WRITTEN PROBLEM 1
In the model card, what license is given for the model?
WRITTEN PROBLEM 2
Translate this sentence from the model card into Spanish: "This model is designed to classify place named entities recognized from geographic encyclopedia articles."

Update README.md

78c1c35 verified 5 months ago

6.18 kB

	---
	license: cc-by-nc-4.0
	language:
	- fr
	base_model:
	- google-bert/bert-base-multilingual-cased
	pipeline_tag: text-classification
	datasets:
	- GEODE/GeoEDdA-TopoRel
	---



	# bert-base-multilingual-cased-classification-ner


	<!-- Provide a quick summary of what the model is/does. -->

	This model is designed to classify place named entities recognized from geographic encyclopedia articles.
	It is a fine-tuned version of the bert-base-multilingual-cased model.
	It has been trained on [GeoEDdA-TopoRel](https://huggingface.co/datasets/GEODE/GeoEDdA-TopoRel), a manually annotated subset of the French Encyclopédie ou dictionnaire raisonné des sciences des arts et des métiers par une société de gens de lettres (1751-1772) edited by Diderot and d'Alembert (provided by the [ARTFL Encyclopédie Project](https://artfl-project.uchicago.edu)).

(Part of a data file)
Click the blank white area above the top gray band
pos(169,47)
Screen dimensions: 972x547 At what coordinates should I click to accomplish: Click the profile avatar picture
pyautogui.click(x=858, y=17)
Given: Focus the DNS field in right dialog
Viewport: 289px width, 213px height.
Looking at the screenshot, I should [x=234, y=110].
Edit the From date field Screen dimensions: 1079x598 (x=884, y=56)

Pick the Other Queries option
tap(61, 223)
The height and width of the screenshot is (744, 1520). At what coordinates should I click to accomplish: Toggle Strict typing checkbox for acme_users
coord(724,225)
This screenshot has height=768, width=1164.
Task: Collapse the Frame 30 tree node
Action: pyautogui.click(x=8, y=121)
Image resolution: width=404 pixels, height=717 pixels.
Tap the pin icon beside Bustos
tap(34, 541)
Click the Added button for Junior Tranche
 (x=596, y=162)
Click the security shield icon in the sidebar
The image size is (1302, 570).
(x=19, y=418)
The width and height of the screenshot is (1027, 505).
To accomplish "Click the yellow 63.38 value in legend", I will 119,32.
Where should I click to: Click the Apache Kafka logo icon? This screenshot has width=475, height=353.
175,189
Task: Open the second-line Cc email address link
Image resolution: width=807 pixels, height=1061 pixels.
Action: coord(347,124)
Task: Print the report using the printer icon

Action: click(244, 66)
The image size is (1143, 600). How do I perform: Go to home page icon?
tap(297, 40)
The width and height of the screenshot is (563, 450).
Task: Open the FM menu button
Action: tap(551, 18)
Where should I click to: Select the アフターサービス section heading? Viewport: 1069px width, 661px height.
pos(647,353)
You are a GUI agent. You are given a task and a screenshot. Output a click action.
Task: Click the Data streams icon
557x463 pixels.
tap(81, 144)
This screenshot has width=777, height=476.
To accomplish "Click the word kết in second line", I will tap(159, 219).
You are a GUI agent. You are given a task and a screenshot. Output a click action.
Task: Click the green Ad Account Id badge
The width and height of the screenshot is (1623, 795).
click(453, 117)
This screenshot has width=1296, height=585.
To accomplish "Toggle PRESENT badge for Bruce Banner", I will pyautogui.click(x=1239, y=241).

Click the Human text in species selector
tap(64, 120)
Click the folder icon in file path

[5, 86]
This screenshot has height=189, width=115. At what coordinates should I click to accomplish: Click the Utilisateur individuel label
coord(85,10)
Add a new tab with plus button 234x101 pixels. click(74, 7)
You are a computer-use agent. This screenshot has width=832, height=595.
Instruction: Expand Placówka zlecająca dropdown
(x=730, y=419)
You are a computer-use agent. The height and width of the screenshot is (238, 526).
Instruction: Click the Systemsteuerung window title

RIGHT ANSWER 1
cc-by-nc-4.0

RIGHT ANSWER 2
Este modelo está diseñado para clasificar entidades nombradas de lugar reconocidas en artículos de enciclopedia de carácter geográfico.